Input records:
/---

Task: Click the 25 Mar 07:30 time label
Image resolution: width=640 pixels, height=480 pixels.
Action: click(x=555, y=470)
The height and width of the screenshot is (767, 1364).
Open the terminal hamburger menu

\---
/---

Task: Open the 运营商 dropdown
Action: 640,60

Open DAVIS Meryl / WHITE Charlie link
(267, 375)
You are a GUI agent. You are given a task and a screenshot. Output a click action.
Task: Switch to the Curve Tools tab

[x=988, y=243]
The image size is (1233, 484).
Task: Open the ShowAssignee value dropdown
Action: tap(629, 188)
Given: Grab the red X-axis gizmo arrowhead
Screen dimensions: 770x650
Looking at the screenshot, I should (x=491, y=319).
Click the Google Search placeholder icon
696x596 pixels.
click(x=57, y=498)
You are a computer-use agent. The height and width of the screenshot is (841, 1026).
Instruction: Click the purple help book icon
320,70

\---
/---

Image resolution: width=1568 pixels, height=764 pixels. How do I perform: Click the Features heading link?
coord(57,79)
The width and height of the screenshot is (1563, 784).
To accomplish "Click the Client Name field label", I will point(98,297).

\---

Please output the lines of the listing above that fall in the stretch from the one with "Image resolution: width=640" through the one with "Open the terminal hamburger menu", exactly and only those.

Image resolution: width=640 pixels, height=480 pixels.
Action: click(x=555, y=470)
The height and width of the screenshot is (767, 1364).
Open the terminal hamburger menu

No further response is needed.